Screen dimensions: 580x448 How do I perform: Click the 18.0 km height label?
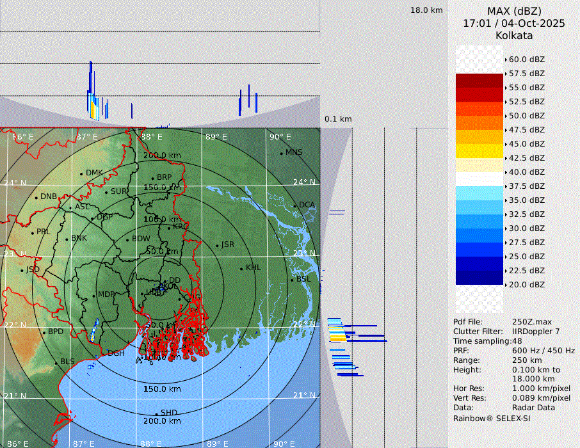426,10
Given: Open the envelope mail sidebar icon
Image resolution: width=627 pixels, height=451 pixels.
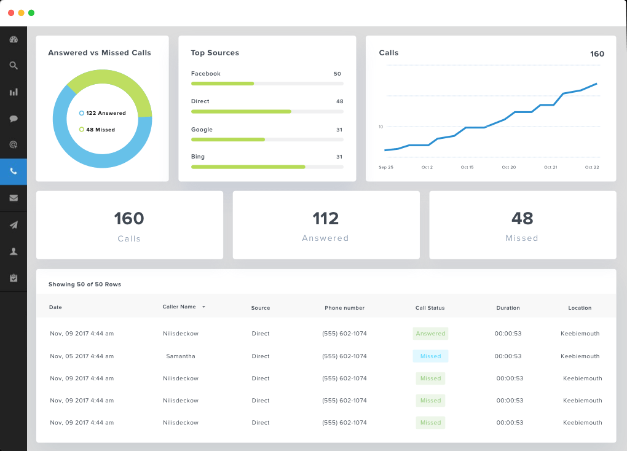Looking at the screenshot, I should pos(14,198).
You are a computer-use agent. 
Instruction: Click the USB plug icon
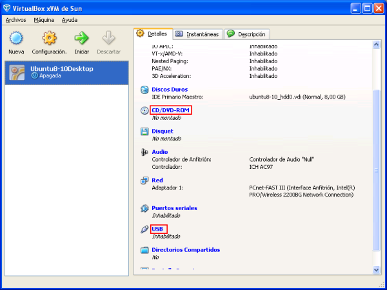pos(144,229)
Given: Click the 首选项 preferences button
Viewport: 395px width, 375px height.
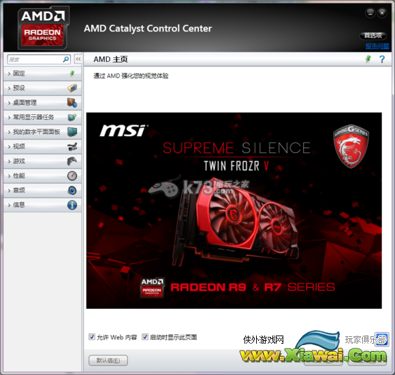Looking at the screenshot, I should pyautogui.click(x=373, y=35).
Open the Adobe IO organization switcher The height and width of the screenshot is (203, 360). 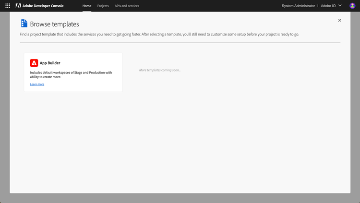coord(328,6)
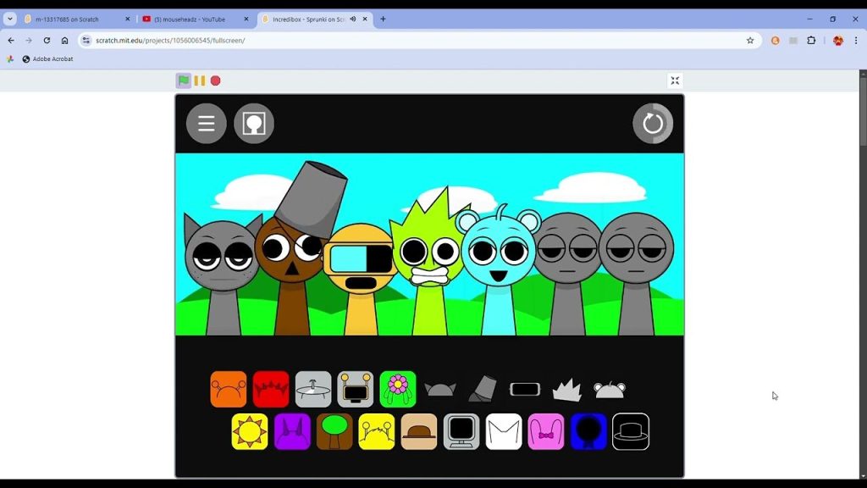
Task: Stop the project with the red stop button
Action: pyautogui.click(x=216, y=80)
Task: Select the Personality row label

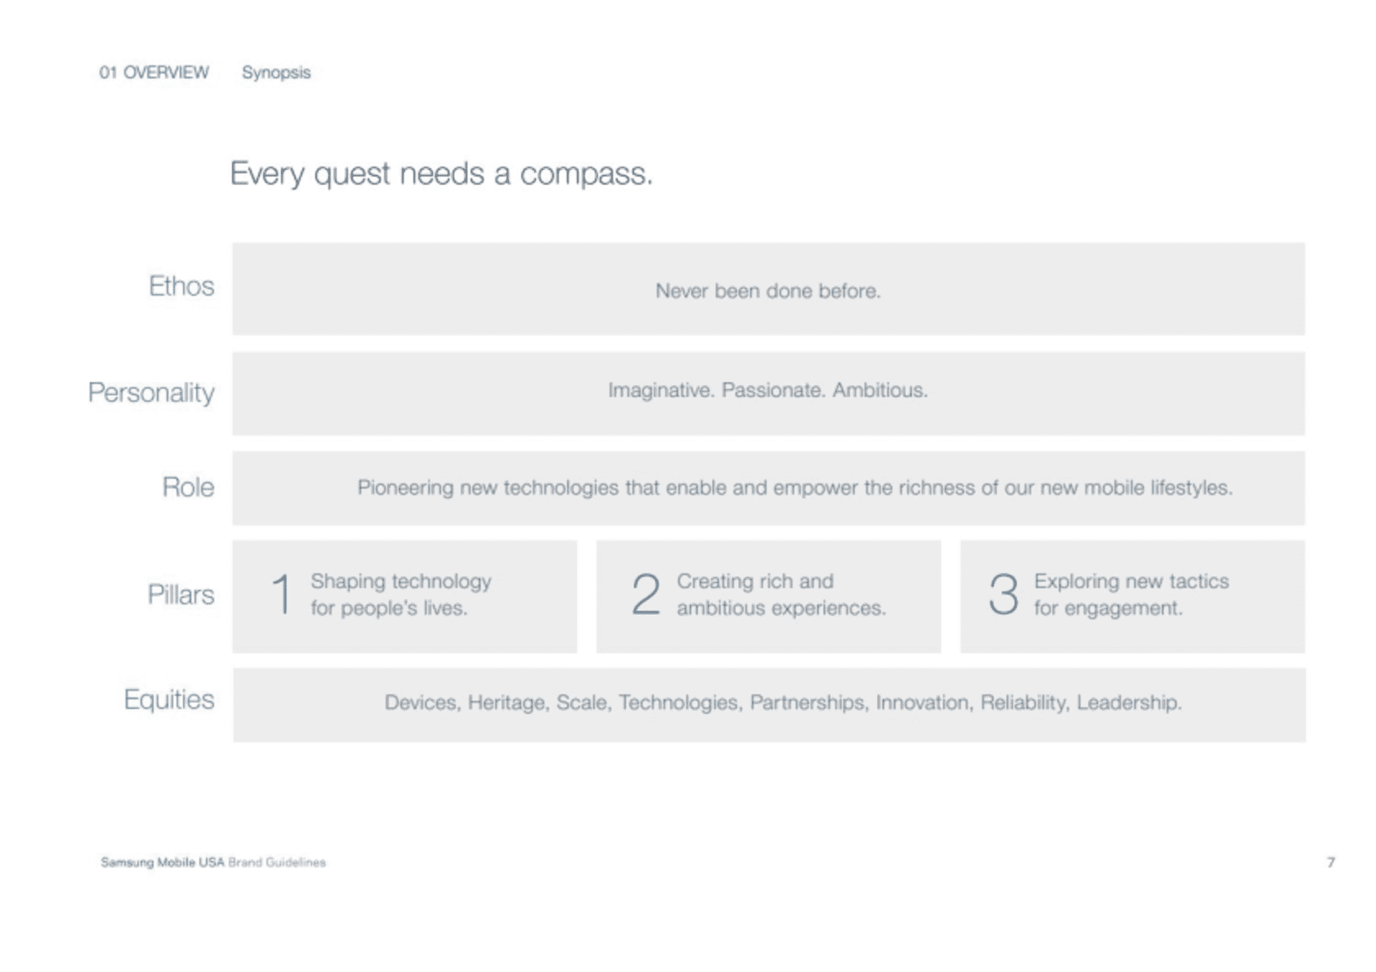Action: (151, 393)
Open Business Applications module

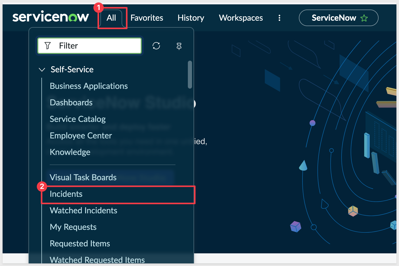point(89,86)
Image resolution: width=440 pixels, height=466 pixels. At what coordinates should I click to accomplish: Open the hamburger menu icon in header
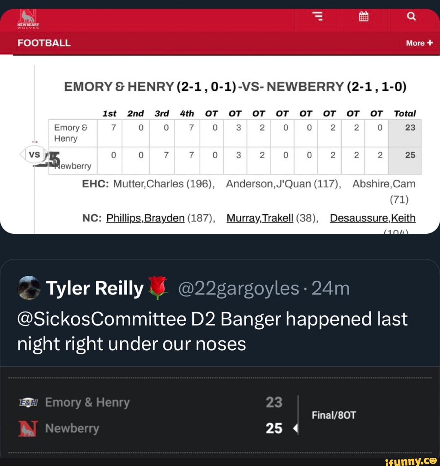pyautogui.click(x=318, y=16)
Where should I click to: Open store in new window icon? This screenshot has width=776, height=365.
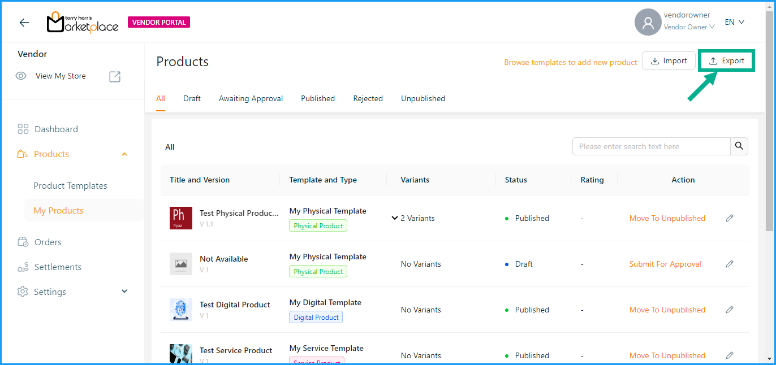[115, 76]
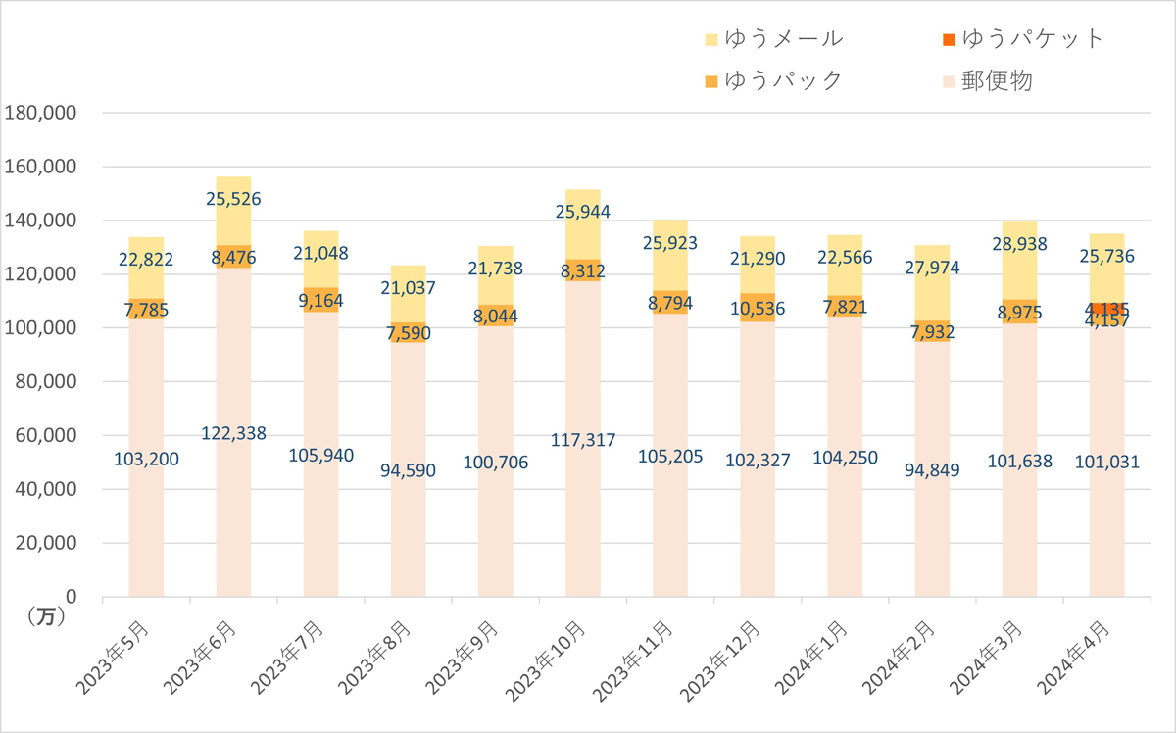The width and height of the screenshot is (1176, 733).
Task: Select the 94,590 bar segment for August
Action: click(409, 469)
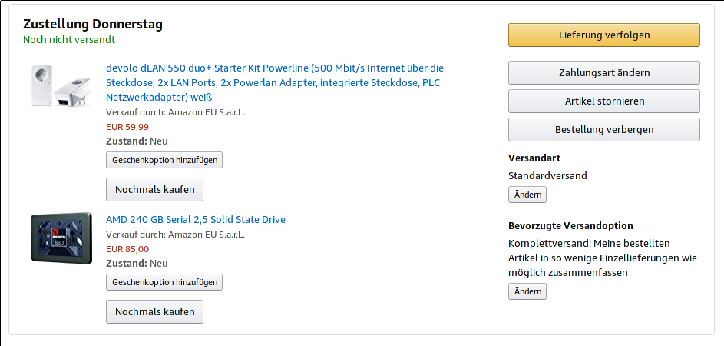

■ ■ ■ ■ ■

Task directions: Find the lines above that include the string "Given" and copy them.

Expected answer:
Given: Open the envelope mail sidebar icon
Given: Click the 首选项 preferences button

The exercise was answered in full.